Rebecca Murphey presented Lessons from a Rewrite, that took a body of real-world experience and distilled it down a series of guidelines, backed by her actual experience.

Seb Lee-Delisle wowed everyone with CreativeJS Visual Effects. It was basically sprite graphics on canvas, and a few people said he could have actually gone beyond the really basic techniques. He still got some very nice effects with simple systems, and it’s good to see people who take these ideas and make them exciting. I got over the gee-wiz factor back in the BASIC days, so we need people to keep it fresh.

Mark Headd talked about JavaScript and Node.js in telephony. He started out saying “turns out people don’t like writing things in XML”. He was referring to a voice protocol, but in retrospect it may have also been a shot at his (Tropo’s) competitor Twilio. He some about telephony, and some about Javascript architechture, such as hosting demo as CouchApps and using Redis PubSub to as a message queue.

Yehuda Katz closed out with “The Fallacy of Microlibs”. As a developer of SproutCore, Yehuda can’t be called unbiased in the argument, but he argues well, and one presumes he’s working on SproutCore because he believes it the way to go. The basic argument seems to be that while microlibs (as promoted at [http://microjs.com/]) are great for experimentation, the lack of coherency makes things more difficult for people trying to use them (“Integration eliminates cognitive overhead”). He points out the much-promoted UNIX philosophy of using small tools with pipes took ten years to develop – we probably don’t as good a common paradigm yet. Meanwhile, JS apps are competing with Cocoa (e.g. iOS), which is fairly consistent and well-documented.
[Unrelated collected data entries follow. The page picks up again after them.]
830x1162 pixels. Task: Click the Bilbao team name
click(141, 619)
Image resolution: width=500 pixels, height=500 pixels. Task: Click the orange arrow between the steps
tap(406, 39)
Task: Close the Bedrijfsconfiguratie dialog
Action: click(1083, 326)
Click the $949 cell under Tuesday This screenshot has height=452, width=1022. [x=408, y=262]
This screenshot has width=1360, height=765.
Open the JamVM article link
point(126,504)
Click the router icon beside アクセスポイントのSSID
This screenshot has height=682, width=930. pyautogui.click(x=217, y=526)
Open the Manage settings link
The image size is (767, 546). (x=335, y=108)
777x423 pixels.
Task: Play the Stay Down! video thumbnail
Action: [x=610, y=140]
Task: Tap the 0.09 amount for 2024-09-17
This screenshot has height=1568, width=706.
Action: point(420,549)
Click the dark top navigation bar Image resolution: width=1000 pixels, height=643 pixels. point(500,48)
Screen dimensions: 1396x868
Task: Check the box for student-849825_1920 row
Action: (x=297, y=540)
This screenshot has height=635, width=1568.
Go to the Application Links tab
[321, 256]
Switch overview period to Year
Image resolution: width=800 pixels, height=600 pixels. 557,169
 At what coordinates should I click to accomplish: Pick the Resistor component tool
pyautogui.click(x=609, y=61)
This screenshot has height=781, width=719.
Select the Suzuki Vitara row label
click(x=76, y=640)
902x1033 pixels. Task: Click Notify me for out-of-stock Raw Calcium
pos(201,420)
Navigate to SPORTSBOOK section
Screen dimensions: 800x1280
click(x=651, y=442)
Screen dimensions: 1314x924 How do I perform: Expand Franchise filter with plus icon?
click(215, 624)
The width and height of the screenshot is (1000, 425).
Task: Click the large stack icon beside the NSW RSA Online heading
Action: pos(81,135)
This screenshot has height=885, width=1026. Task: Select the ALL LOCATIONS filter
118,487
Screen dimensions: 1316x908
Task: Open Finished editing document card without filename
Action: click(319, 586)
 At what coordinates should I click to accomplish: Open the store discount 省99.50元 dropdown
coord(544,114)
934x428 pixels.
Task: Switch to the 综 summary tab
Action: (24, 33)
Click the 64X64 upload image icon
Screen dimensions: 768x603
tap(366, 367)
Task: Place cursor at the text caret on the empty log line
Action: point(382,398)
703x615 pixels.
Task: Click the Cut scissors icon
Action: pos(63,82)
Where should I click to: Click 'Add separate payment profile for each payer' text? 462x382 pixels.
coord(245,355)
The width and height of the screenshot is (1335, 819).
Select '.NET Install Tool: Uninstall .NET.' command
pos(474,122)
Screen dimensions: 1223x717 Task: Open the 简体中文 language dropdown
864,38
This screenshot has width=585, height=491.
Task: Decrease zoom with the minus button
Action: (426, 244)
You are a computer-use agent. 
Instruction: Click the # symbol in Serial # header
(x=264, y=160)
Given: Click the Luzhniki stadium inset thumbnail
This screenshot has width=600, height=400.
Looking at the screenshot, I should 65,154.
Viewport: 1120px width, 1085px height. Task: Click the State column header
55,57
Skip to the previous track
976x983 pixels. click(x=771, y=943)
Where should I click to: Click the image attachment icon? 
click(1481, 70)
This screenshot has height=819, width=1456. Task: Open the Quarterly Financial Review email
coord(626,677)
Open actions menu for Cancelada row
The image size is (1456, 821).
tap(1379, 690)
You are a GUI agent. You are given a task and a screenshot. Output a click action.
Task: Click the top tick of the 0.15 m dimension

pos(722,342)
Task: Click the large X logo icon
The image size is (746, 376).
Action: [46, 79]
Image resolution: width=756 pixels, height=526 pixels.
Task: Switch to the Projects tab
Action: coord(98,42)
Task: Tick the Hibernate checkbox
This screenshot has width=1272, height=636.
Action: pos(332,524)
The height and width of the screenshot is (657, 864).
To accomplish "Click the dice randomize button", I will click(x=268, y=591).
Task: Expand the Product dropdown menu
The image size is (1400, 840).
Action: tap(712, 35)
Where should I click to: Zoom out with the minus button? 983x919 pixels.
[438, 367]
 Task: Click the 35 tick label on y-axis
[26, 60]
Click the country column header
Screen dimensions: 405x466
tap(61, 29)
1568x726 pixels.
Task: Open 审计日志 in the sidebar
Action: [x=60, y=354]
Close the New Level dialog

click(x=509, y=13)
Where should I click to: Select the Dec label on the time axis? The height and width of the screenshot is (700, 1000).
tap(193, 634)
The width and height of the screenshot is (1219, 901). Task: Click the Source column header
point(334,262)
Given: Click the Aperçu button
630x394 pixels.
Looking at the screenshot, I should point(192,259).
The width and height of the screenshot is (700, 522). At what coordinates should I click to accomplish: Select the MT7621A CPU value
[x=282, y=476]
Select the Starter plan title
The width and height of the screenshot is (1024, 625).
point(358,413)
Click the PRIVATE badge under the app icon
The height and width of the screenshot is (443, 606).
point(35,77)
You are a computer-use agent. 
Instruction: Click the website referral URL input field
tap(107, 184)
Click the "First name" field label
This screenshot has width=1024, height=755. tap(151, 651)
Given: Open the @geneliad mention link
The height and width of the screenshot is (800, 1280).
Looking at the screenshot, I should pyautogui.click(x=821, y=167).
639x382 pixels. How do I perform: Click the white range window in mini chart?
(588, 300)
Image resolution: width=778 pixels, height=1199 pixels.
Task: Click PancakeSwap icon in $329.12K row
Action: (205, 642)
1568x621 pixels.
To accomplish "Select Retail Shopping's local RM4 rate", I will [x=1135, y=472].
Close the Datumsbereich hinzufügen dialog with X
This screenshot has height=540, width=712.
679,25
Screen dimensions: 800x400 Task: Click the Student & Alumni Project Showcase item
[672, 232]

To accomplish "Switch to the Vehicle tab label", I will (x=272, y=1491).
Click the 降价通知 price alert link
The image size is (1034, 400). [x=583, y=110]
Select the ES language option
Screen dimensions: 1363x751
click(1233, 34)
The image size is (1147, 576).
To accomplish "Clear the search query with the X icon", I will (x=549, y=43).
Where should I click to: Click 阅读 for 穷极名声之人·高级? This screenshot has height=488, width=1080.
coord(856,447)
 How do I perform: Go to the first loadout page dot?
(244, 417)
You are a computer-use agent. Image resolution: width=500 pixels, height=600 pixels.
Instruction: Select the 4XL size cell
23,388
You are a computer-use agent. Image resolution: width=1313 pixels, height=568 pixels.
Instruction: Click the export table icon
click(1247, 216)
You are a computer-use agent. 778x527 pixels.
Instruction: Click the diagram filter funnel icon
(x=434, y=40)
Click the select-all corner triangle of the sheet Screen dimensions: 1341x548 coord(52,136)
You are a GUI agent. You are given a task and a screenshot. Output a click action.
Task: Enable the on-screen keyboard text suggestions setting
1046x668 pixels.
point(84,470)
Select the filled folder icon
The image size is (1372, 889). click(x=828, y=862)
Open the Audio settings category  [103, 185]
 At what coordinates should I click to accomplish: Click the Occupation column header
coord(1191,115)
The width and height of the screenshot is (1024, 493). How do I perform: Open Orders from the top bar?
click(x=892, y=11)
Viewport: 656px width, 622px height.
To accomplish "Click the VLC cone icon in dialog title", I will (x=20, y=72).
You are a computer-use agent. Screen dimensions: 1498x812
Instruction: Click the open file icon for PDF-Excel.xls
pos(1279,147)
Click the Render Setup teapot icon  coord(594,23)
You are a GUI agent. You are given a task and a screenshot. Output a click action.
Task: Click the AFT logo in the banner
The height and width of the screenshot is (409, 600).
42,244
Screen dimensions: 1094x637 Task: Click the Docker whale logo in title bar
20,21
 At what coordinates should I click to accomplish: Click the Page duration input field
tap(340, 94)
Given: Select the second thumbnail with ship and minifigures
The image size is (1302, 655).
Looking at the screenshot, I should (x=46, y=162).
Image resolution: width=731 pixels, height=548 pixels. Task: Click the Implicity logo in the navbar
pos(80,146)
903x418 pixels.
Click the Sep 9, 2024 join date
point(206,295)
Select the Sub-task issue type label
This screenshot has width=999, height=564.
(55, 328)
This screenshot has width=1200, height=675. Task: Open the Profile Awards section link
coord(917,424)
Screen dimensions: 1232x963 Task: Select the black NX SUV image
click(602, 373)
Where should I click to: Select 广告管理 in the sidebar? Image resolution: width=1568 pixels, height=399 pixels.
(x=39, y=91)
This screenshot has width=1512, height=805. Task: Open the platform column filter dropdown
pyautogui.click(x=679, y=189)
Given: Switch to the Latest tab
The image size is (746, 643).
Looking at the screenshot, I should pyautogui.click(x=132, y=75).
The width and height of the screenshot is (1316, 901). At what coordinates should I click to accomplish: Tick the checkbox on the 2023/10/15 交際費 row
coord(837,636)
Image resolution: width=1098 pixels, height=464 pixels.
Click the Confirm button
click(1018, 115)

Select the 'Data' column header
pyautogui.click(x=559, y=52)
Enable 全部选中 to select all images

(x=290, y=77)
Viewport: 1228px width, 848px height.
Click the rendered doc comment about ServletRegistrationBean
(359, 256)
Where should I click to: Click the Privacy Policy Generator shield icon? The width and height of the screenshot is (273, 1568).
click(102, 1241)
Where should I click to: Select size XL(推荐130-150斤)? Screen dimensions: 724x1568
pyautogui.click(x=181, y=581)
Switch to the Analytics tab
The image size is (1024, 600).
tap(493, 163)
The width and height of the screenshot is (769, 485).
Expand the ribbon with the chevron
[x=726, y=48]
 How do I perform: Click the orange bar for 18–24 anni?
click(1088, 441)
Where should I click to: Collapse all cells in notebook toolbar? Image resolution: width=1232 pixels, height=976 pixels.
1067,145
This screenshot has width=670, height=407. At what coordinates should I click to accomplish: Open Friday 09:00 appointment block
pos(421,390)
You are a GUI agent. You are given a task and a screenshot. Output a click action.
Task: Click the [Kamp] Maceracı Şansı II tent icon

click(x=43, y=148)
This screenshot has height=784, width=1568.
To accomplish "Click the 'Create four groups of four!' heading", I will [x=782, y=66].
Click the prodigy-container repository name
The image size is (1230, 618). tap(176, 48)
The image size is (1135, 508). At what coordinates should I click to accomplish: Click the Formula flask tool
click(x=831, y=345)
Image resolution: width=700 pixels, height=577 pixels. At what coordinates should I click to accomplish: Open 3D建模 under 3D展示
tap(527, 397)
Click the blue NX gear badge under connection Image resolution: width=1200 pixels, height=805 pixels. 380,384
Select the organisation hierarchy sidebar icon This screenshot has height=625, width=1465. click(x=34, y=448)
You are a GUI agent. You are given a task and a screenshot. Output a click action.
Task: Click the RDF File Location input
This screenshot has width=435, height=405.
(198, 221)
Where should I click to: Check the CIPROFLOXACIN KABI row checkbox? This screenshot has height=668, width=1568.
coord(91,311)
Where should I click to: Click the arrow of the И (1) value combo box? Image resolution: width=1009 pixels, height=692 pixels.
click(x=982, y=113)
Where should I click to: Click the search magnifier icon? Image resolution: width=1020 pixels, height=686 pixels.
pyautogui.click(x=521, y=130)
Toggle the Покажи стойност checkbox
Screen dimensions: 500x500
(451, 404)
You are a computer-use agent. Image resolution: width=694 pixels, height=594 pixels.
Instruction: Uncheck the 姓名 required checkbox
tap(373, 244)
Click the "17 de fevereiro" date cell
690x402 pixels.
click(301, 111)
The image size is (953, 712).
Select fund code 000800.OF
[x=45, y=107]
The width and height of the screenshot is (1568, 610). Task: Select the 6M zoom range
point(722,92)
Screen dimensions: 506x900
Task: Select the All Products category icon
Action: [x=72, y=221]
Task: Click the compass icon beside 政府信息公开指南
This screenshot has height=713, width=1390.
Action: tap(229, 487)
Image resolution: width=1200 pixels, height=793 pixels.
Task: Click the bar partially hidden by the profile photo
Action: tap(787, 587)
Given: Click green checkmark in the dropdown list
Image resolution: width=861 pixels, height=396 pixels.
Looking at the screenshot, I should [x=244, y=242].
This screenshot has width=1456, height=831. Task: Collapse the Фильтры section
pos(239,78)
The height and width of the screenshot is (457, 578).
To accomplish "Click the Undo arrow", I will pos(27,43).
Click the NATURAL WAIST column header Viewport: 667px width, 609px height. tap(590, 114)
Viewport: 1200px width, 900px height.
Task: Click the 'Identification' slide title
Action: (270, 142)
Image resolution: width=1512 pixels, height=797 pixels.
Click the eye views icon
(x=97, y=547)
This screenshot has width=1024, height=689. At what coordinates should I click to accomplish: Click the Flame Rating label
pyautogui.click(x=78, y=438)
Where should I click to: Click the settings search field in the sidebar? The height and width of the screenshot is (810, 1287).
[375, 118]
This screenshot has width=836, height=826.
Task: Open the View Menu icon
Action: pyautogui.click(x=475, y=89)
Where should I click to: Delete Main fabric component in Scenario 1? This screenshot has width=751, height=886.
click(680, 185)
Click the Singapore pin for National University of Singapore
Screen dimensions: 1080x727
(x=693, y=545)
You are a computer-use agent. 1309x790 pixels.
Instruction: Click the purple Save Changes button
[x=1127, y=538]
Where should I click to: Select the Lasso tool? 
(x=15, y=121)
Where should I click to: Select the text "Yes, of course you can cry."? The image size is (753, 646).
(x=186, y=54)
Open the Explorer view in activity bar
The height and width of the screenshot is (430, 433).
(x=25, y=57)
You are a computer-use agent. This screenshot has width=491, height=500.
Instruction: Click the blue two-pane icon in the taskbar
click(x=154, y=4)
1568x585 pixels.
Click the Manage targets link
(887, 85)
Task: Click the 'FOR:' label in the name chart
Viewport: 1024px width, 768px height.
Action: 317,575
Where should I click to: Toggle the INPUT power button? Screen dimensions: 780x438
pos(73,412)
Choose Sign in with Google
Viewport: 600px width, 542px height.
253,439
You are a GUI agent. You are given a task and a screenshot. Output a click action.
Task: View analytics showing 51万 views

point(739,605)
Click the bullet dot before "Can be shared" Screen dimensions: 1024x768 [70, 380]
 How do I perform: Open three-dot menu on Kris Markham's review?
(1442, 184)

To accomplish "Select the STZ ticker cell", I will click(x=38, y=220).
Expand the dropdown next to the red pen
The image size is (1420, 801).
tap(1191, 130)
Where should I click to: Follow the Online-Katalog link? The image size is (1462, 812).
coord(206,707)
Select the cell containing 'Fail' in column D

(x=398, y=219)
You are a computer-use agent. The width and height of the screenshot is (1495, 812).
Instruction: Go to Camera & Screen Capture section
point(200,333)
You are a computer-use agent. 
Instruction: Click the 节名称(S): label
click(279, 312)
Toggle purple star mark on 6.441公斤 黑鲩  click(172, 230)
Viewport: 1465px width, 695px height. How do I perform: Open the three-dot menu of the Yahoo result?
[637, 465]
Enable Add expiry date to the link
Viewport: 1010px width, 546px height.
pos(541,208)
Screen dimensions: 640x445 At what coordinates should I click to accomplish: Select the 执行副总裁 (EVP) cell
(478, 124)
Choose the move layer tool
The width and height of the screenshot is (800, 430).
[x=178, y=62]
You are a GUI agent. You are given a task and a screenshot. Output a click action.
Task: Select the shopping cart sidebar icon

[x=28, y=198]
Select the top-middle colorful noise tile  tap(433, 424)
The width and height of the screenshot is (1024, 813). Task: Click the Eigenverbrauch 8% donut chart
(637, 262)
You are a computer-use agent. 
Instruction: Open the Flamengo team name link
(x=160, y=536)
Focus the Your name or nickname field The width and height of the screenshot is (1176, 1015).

The afterparty turned out to be some catering the crowded lobby. People stayed upstairs by the food, making it even worse. After a little wandering around I fell into the orbit of Yehuda, Kyle, and a few others discussing various minutia of JavaScript. People gradually wandered off, until we were informed that the building would be closing shortly. People agreed to meet up at a bar over in Hell’s Kitchen a little later.

I walked back to the hotel with Kyle Simpson (LABjs) and took the opportunity to feed my curiosity. I stopped developing my Module library when I got to the hard part, so I wondered if he knew where the gotchas were the exception-and-reload technique. Perhaps I wasn’t describing it very well, but it actually appeared to be something novel. He recommended that I move the library over to Github, which has apparently become the defacto Javascript host along with Ruby.

After a missing the first time, I finally found the specified bar. However, this crowd is so new to me that I didn’t recognize anywhere there. Given that I’m not really a bar person myself, I didn’t hang out.